Any task that can be completed by preemptive multi-threading can always be completed by co-operative multi-threading, it's often just harder to write certain problems with one model or the other... In other words, you can break up a very expensive task into a large number of very cheap tasks and run one per frame (it just might make your code uglier).

e.g. I did a dynamic GPU lightmap baker on a PS3 game, which took about 10 seconds of GPU time to run... so instead, I broke it up into 10000 chunks of work that were about 1ms each, and executed one per frame, producing a new lightmap every ~2 minutes :wink:

#5302147 My First Videogame Failed Conquering The Market

Posted by Hodgman on 23 July 2016 - 05:56 AM

Sorry this isn't more constructive, because I don't have the art education to be specific, but -- the visual aspect of your game and website is unappealing.

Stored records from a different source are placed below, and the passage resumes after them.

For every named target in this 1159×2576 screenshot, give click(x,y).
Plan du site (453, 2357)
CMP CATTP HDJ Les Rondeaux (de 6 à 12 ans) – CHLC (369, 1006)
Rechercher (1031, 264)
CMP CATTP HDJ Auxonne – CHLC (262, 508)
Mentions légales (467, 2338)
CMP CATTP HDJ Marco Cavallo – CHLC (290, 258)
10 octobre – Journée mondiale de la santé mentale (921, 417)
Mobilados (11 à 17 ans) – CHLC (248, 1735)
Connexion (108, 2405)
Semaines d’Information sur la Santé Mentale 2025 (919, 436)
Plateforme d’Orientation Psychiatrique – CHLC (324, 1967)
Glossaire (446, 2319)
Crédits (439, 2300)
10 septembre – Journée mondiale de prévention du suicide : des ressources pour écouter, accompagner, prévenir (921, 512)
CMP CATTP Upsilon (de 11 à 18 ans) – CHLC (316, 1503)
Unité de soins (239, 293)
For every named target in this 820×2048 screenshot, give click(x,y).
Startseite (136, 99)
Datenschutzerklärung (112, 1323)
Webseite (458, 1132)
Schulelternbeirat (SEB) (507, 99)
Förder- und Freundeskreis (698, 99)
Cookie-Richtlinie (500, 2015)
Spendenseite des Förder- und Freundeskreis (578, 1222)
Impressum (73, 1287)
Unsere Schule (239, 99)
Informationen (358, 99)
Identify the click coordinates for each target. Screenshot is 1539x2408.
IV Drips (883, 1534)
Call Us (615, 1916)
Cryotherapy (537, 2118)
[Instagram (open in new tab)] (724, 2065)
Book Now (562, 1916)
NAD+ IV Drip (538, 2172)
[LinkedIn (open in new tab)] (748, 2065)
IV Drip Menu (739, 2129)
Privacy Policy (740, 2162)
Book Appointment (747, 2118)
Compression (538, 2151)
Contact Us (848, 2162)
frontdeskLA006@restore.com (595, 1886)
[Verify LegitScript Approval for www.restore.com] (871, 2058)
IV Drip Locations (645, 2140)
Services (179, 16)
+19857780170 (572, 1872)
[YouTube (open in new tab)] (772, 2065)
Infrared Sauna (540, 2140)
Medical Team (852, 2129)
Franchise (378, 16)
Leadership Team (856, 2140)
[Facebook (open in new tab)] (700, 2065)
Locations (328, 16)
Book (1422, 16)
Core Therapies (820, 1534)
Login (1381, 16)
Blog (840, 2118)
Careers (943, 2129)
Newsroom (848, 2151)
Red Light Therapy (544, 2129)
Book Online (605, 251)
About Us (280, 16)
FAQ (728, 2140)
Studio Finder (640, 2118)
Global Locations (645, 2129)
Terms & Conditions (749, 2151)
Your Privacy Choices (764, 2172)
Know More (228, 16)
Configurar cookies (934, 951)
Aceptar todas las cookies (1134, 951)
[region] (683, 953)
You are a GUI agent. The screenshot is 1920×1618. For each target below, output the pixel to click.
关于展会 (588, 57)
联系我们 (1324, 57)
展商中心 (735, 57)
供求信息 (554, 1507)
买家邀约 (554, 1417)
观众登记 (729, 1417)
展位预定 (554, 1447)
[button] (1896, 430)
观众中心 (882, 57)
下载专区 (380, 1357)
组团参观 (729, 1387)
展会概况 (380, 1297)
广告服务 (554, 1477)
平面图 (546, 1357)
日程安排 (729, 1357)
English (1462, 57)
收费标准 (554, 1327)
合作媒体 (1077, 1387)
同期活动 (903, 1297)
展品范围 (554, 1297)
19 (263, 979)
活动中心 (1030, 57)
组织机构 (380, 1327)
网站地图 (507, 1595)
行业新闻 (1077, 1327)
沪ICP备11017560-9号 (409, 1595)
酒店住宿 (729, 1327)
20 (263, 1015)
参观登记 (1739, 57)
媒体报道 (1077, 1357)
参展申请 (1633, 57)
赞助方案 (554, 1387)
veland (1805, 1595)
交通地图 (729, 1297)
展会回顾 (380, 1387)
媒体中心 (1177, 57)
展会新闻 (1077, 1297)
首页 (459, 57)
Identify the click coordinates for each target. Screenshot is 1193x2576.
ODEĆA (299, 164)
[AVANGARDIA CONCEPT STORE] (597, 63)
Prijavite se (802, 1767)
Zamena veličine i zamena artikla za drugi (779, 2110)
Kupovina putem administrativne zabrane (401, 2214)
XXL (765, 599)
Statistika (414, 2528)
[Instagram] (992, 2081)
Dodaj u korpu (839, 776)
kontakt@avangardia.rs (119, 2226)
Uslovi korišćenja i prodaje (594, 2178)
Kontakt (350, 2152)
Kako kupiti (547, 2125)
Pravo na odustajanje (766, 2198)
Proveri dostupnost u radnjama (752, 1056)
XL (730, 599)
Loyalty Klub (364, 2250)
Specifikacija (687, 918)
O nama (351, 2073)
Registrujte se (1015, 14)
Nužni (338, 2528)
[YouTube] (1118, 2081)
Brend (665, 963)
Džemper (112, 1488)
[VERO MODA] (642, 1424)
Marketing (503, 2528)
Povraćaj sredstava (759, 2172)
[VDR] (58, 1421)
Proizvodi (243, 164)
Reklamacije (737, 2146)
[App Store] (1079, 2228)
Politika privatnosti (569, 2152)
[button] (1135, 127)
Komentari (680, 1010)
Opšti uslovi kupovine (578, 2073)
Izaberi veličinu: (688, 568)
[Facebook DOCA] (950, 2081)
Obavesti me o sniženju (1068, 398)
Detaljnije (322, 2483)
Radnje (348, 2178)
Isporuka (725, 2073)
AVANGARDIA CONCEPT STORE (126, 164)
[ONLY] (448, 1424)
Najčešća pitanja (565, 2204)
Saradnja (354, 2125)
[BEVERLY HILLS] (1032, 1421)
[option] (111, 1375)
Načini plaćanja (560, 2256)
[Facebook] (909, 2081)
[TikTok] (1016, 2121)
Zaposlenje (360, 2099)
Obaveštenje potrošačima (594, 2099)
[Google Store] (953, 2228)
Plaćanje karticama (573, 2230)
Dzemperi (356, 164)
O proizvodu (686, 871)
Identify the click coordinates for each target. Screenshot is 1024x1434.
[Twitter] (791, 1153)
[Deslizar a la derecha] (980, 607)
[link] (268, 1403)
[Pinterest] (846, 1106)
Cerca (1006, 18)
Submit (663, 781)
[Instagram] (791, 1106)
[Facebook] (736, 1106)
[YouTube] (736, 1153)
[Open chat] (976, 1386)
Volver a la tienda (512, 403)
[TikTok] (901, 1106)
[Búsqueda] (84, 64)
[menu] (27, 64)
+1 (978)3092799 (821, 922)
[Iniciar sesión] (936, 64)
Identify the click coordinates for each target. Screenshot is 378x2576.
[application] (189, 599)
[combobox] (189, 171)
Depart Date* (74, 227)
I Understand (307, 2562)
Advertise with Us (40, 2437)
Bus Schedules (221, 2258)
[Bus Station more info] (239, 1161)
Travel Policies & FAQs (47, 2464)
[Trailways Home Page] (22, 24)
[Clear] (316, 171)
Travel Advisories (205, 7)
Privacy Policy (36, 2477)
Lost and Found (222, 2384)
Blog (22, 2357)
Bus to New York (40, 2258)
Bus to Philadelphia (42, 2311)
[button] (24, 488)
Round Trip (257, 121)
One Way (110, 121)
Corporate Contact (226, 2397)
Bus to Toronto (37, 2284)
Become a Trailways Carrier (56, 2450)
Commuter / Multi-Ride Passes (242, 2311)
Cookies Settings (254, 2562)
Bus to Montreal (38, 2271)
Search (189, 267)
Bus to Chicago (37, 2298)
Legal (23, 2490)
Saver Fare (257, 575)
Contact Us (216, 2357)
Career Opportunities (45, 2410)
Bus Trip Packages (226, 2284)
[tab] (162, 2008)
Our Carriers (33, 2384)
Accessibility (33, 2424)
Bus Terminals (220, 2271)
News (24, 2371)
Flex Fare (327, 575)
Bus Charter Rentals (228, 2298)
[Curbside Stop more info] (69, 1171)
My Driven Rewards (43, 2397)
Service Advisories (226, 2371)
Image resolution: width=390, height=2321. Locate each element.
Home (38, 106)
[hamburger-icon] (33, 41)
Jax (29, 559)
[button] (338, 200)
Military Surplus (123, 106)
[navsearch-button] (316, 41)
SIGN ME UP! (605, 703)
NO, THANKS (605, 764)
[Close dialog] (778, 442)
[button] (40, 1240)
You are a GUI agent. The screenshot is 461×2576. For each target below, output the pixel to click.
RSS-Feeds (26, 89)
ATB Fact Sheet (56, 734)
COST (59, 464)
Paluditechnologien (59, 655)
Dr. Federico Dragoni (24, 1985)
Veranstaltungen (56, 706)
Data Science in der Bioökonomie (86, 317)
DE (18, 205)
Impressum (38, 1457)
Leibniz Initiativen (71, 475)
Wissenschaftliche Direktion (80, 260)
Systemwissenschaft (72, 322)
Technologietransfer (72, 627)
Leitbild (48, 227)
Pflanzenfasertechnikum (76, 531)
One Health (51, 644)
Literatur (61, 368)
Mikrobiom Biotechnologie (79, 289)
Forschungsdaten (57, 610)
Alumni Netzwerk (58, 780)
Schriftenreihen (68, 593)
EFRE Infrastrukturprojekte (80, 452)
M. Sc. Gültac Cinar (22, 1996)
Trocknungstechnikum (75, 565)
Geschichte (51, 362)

Most people will make an instant judgement based on the first visual that's presented to them, and the colours, the composition, the style here just don't come together to make a beautiful piece of art.


It would be a very good investment to hire an experienced concept artist to visualize what the game could/should look like early on in production, and use that to produce a style guide / art bible for the rest of the production phase. You can also get a concept artist to "paint over" screenshots at any point in time to show you what they should look like, and then use that to focus on improving the art.

Same goes for the website -- an experienced graphic designer and UI/UX person would be invaluable.

#5301959 Matrix Calculation Efficiency

Posted by Hodgman on 22 July 2016 - 08:22 AM

Right now I can measure time in NSight's "Events" window with nonosec-precision and can’t see performance gain between the shaders.
Is there a way to measure the difference in a finer way?

Well there's two explanations -
1) NSight can't measure the difference.
2) There is no performance difference...

It could be that when the driver tranlsates from D3D bytecode to native asm, it's unrolling the loops, meaning you get the same shader in both cases.
It could be that branching in a GPU these days is free as long as (a) the branch isn't divergent and (b) is surrounded by enough other operations that it can be scheduled into free space.

e.g. on that latter point, this branch won't be divergant because the path taken is a compile time constant. I'm not up to date with NV's HW specifics (and they're secretive...) but on AMD HW, branch set-up is done using scalar (aka per-wavefront) instructions, which are dual-issued with vector (aka per-thread/pixel/vertex/etc) instructions, which means they're often free as the scalar instruction stream is usually not saturated.

#5301878 Matrix Calculation Efficiency

Posted by Hodgman on 21 July 2016 - 11:48 PM

Simple answer: yes - doing multiplication once ahead of time, in order to avoid doing it hundreds of thousands of times (once per vertex) is obviously a good idea.


However, there may be cases where uploading a single WVP matrix introduces its own problems too!

For example, lets say we have a scene with 1000 static objects in it and a moving camera.

Each frame, we have to calculate VP = V*P, and then perform 1000 WVP = W * VP calculations, and upload the 1000 resulting WVP matrices to the GPU.

If instead, we sent W and VP to the GPU separetely, then we could pre-upload 1000 W matrices one time in advance, and then upload a single VP matrix per frame.... which means that the CPU will be doing 1000x less matrix/upload work in the second situation... but the GPU will be doing Nx more matrix multiplications, where N is the number of vertices drawn.


The right choice there would depend on the exact size of the CPU/GPU costs incurred/saved, and how close to your GPU/CPU processing budgets you are.